The vote was overwhelming in Sharer's favor. Sharer had captured 70.8 percent of the vote, with 11,154 votes to 4,601 for Dodson, according to unofficial results from the San Juan County Clerk's Office.
Sharer, a veteran who served in the U.S. Army Rangers, was first elected to the state Senate in 2000.
"I think part of me still has the obligation to serve," he said. "Certainly being in the minority in the New Mexico Senate, you have to fight hard. Some of that's still in my system and I can't get it out."
Sharer said his constituents' strong support helps him take unpopular stands in the Senate. "That's put me in a position where I can fight some of those fights," he said.
Sharer, 53, owns and operates CBF Services, a Farmington business founded in 1948 and formerly owned by his father. The business collects debts, sells credit reports and teaches a financial literacy course.

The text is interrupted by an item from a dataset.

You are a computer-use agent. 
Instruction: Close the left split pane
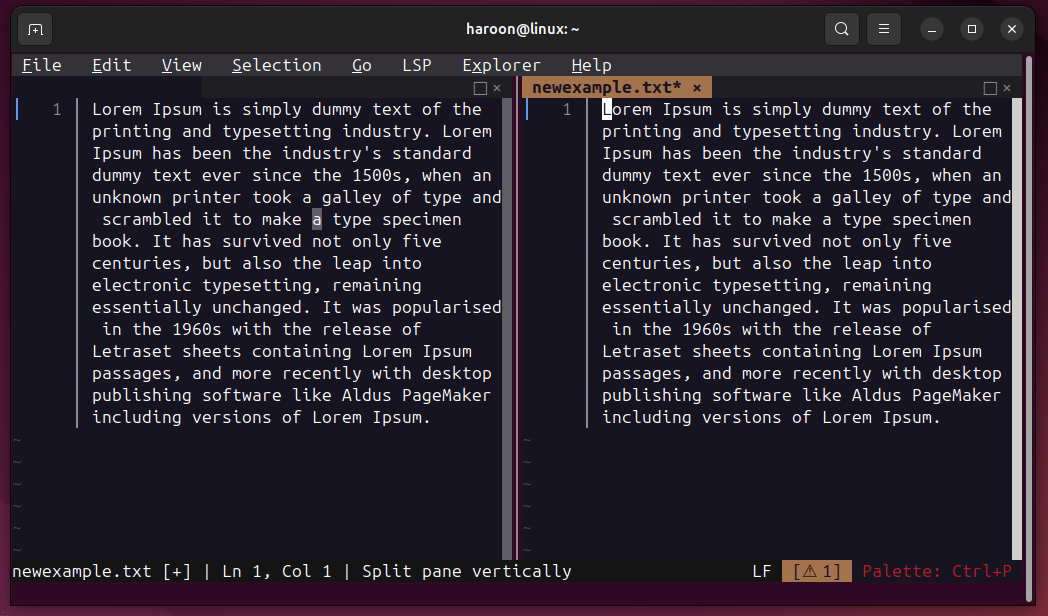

Dodson, 48, faced an uphill battle against the incumbent in Senate District 1, home to more than 13,000 registered Republicans and about 7,000 Democrats. The staunchly conservative district encompasses downtown Farmington.

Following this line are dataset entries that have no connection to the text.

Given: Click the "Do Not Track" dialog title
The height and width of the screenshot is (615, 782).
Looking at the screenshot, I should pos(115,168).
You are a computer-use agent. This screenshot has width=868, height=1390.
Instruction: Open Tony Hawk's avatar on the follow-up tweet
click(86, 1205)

He conceded defeat Tuesday night.
"I call that definitive," Dodson said. "Clearly I got beat."
Dodson held out the possibility of running again.

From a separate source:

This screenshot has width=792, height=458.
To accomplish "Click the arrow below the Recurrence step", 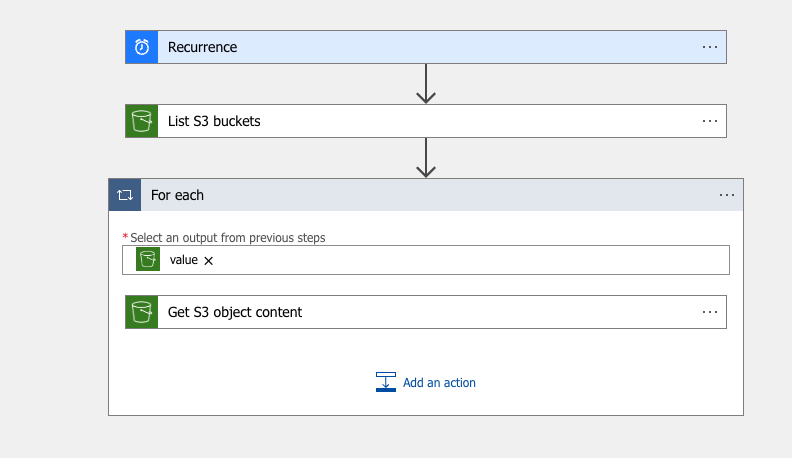I will click(x=426, y=84).
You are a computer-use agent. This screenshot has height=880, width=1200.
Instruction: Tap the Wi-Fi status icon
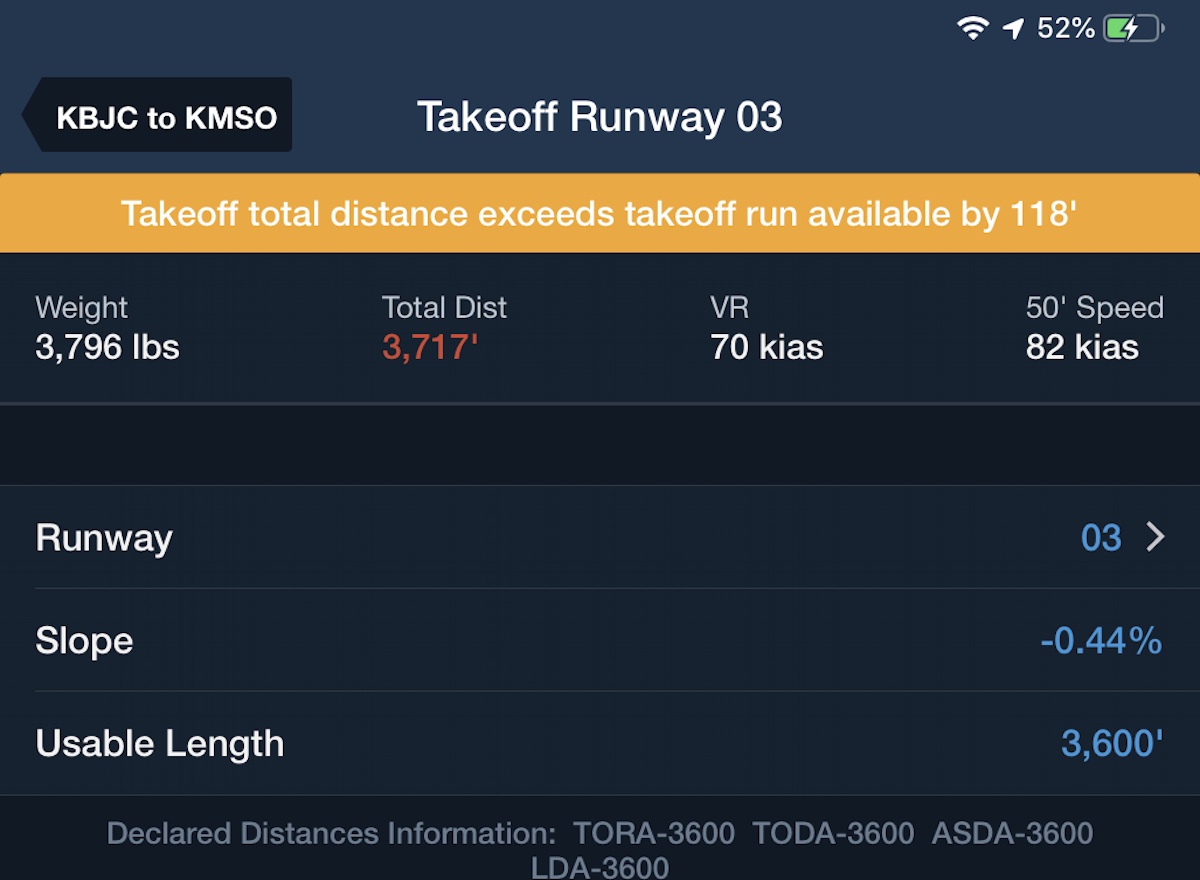(972, 29)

Sharer ran unopposed in 2008.
Sharer said he is likely to continue serving on the Corporations and Transportation Committee. When he returns to the Roundhouse in Santa Fe, Sharer wants to simplify New Mexico's tax code for businesses.
"When businesses are looking at coming here, they just look at it and say, This is too hard, we're gone,'" he said. The tax code should be changed "so that businesses understand it."
Sharer is married to Beth, and they have two adult children. Their son, Sean, works at CBF Services, and their daughter lives in Washington state.
Dodson spent part of Tuesday replacing campaign signs that were apparently removed. "Some were consistently taken," he said. "But a lot of them weren't."
A U.S. Air Force veteran who has lived in Farmington for more than 20 years, Dodson ran on a platform of reducing inequality, expanding health care and improving public infrastructure. His wife, Maria, works at San Juan College.
Sharer attracted far more donations than his challenger. Sharer raised $47,576 and spent $35,416 as of Oct. 30, according to the New Mexico Secretary of State's office. Dodson raised $4,330 and spent $3,381 as of Oct. 31.
Pat Cordell, chairman of the San Juan County Republican Party, said Sharer is a good fit for his constituents.
"He tells it like it is," Cordell said. "He's very conservative, and fiscally conservative, also. I think they just like the job he's done."